**** La page ****
Le Calame - L’actualité est dominée, ces jours-ci par la sortie d’un prétendu bloggeur, lequel s’est attaqué à la communauté Halpularen. Depuis, on a enregistré des réactions de condamnations et même des plaintes contre l’auteur de ces propos haineux. Que vous inspire cette déclaration ?
Mme Nana Cheikhna : En plus d'être mensongers, les propos tenus contre la composante nationale Poular constituent un discours raciste inadmissible enfreignant gravement la loi, les préceptes sacrés de la religion musulmane, les principes moraux ainsi que le moindre sens de civisme ou de patriotisme. Ils impliquent de plus une menace évidente à la paix sociale.
Pour toutes ces raisons, la loi doit être appliquée dans toute sa rigueur dans le cas de figure. Il est regrettable que ce mode de dénigrement de nos entités sociales (tribus, ethnies, familles, castes etc.) soit devenu monnaie courante, alimentant impunément la haine à travers les réseaux sociaux.
Ce genre de discours devrait faire l’objet d’une vigilance particulière. C’est à ce prix que la paix sociale peut être préservée.
Cette sortie malencontreuse intervient en pleine préparation des concertations politiques nationales. Vous attendez-vous à ce que celles-ci préconisent des solutions radicales contre de tels errements pour qu’enfin de compte la question du vivre ensemble soit définitivement normalisée ?
La question du vivre ensemble constitue un enjeu majeur pour l’avenir du pays.
Un Etat aux composantes diverses ne peut assurer sa pérennité, son développement que sur la base d’une cohésion nationale réelle fondée sur le respect du particularisme des uns et des autres et l’égalité des chances de tous les citoyens devant la loi et face à toutes les opportunités qui leur sont ouvertes
La Mauritanie a besoin d’actes forts, courageux, objectifs, susceptibles de faire de notre beau pluriel un singulier, de nos populations diverses un peuple et tendre ainsi vers cet idéal qui devrait être celui de tout Etat multiethnique soucieux de sa pérennité : l’unité nationale. La question étant à l’ordre du jour du prochain dialogue, je souhaite vivement que les parties prenantes abordent le thème sans préjugés ni extrémisme et avec la ferme volonté d’avancer sur la base de dispositions et d’actes palpables et symboliques forts.
Dans le cadre justement des préparatifs des concertations politiques, le comité préparatoire a arrêté les thèmes à débattre et la liste des participants. D’abord, pensez-vous qu’il a tiré les enseignements des dialogues précédents ? Ensuite, quelles sont selon vous, les questions les plus urgentes à régler au cours du dialogue en gestation?
**** Matériel extrait ****
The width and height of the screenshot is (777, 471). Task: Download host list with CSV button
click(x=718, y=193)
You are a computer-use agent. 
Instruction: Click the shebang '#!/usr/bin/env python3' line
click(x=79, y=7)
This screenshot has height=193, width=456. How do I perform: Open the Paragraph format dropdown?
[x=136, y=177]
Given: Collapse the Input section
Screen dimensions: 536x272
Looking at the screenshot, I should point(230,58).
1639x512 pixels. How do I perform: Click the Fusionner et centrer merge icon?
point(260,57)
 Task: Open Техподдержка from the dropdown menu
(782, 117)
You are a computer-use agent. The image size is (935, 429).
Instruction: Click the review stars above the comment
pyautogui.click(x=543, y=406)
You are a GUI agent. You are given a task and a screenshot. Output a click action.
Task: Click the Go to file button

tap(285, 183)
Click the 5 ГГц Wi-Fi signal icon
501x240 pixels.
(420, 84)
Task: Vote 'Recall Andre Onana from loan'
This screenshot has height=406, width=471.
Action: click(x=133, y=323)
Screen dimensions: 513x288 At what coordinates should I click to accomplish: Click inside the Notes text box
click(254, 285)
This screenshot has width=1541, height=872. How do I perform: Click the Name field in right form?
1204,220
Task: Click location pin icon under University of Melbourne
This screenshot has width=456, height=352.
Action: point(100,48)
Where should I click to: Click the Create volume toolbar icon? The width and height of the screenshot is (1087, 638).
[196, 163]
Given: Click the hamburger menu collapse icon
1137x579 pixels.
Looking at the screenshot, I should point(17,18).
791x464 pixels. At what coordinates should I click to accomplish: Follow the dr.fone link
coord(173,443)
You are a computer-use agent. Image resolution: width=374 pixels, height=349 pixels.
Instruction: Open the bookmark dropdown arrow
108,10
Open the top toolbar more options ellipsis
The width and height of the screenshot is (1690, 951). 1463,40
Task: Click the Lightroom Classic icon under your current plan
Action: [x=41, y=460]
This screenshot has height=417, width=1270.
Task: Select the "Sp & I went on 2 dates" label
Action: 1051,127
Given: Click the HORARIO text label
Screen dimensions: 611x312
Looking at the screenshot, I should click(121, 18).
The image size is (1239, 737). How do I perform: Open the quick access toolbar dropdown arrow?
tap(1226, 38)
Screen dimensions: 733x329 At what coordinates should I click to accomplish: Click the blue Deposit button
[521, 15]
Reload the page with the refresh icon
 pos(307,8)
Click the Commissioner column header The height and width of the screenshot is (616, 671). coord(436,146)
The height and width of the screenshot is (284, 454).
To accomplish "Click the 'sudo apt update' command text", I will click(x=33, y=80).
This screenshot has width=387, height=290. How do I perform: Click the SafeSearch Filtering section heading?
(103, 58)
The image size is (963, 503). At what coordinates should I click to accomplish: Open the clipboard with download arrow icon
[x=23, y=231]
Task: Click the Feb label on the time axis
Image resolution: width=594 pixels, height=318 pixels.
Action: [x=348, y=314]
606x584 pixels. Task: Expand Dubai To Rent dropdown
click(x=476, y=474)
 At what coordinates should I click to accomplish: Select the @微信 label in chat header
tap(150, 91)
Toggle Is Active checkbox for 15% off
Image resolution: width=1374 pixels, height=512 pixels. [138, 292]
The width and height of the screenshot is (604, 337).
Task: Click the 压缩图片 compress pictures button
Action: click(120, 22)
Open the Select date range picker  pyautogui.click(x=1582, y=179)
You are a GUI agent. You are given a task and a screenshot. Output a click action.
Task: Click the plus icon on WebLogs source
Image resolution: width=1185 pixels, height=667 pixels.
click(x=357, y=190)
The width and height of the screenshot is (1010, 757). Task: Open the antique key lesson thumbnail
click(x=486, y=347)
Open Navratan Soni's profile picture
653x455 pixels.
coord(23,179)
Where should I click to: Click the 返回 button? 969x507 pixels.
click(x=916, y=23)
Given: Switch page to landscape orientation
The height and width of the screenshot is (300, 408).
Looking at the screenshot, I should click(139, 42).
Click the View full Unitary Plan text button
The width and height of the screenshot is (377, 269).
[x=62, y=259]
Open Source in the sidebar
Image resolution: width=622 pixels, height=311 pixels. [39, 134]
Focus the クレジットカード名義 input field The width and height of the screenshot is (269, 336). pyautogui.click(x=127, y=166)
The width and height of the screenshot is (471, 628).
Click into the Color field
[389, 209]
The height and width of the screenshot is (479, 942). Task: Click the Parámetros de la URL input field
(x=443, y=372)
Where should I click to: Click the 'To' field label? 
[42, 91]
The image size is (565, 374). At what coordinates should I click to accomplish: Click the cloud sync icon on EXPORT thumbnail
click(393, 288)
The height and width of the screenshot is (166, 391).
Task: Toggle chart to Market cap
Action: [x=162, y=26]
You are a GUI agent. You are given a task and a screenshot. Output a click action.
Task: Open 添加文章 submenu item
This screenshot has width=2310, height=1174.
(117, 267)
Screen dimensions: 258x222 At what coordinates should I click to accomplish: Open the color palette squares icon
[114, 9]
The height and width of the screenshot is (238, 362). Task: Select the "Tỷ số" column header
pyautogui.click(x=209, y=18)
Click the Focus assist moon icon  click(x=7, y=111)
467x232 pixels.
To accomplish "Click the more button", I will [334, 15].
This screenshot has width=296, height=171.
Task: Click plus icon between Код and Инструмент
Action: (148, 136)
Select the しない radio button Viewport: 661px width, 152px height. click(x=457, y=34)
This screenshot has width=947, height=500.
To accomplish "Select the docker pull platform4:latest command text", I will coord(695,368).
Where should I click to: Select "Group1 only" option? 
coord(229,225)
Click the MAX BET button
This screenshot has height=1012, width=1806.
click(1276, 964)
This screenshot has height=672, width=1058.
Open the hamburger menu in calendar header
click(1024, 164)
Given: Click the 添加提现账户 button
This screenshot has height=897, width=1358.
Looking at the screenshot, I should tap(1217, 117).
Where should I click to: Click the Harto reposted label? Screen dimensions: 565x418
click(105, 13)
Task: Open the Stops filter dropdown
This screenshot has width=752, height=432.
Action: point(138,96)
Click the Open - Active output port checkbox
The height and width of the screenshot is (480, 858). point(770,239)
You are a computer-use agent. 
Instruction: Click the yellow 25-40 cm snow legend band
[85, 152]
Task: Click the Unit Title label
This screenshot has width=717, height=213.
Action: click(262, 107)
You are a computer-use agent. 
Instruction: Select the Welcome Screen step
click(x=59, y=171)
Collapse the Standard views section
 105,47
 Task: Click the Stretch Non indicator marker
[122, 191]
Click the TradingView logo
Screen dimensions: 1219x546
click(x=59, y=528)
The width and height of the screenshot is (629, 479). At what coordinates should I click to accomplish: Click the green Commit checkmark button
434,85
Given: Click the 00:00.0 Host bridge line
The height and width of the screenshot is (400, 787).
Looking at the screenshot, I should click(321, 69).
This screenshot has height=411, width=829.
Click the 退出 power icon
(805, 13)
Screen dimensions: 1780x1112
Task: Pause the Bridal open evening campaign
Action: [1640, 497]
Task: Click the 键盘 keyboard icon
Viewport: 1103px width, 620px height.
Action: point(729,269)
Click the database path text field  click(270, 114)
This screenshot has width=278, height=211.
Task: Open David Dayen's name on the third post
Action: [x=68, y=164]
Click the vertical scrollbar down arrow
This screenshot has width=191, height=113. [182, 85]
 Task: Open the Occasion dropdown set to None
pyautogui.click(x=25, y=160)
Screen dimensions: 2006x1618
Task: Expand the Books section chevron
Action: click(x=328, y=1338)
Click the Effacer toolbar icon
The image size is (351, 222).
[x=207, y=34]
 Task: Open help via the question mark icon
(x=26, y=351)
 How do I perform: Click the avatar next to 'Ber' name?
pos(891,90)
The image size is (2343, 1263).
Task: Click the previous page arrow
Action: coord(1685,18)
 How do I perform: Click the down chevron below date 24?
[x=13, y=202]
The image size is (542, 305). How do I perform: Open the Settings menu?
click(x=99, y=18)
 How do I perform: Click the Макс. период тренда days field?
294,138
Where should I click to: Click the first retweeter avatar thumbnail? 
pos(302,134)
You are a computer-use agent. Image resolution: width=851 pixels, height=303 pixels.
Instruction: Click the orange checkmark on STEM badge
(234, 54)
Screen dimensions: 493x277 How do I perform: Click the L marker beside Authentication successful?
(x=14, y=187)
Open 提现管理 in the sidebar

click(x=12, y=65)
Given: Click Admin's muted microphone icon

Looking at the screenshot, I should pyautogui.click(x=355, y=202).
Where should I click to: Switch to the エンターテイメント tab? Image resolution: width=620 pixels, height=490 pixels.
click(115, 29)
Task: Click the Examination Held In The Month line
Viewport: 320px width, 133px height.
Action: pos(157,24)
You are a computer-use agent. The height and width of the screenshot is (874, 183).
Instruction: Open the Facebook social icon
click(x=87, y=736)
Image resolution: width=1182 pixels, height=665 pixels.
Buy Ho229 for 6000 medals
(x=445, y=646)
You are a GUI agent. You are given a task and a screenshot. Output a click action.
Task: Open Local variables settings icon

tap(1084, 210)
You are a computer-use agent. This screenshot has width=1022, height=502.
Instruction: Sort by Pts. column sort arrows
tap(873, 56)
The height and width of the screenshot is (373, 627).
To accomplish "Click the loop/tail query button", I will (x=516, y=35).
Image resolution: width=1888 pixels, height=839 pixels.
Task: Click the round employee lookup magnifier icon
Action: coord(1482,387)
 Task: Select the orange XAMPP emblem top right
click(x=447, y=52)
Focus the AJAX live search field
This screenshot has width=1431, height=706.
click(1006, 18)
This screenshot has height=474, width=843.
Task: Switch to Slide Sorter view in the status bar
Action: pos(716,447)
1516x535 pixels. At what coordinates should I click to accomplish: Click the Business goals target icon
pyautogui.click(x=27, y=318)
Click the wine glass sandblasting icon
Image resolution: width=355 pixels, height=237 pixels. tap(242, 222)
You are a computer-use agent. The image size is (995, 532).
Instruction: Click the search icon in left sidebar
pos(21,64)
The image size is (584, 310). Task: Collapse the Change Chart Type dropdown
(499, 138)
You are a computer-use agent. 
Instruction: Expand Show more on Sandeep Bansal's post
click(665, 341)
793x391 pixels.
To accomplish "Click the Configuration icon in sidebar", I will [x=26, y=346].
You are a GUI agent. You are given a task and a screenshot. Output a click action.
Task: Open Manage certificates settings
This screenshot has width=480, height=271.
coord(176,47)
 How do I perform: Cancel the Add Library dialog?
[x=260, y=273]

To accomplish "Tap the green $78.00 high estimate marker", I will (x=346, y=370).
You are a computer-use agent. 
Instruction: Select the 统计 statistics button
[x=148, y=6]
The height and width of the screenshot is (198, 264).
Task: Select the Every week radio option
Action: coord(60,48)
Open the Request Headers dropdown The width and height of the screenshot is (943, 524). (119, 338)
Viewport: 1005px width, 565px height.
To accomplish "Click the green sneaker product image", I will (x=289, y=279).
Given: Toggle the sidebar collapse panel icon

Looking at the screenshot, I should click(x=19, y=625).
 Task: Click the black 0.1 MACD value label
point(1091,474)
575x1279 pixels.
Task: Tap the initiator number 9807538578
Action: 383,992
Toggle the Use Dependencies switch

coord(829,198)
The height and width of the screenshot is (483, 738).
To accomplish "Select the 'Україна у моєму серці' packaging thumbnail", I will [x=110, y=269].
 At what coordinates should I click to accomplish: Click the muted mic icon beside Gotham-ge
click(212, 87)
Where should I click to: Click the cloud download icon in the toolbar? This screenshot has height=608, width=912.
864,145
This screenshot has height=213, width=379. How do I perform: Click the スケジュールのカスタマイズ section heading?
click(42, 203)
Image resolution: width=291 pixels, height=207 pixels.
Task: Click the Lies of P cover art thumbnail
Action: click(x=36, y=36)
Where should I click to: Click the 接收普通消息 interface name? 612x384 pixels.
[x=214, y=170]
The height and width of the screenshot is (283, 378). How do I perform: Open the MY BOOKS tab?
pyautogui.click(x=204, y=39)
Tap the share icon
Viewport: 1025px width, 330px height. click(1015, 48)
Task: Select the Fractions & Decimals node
****
* [Consignes à respecter]: Mettez à jour le passage de l’entretien qui va de « Pour toutes ces » jusqu’à « l’avenir du pays. » inclus, en mettant « attention » à la place de « vigilance ».

* [Résultat de l’exercice]:
Pour toutes ces raisons, la loi doit être appliquée dans toute sa rigueur dans le cas de figure. Il est regrettable que ce mode de dénigrement de nos entités sociales (tribus, ethnies, familles, castes etc.) soit devenu monnaie courante, alimentant impunément la haine à travers les réseaux sociaux.
Ce genre de discours devrait faire l’objet d’une attention particulière. C’est à ce prix que la paix sociale peut être préservée.
Cette sortie malencontreuse intervient en pleine préparation des concertations politiques nationales. Vous attendez-vous à ce que celles-ci préconisent des solutions radicales contre de tels errements pour qu’enfin de compte la question du vivre ensemble soit définitivement normalisée ?
La question du vivre ensemble constitue un enjeu majeur pour l’avenir du pays.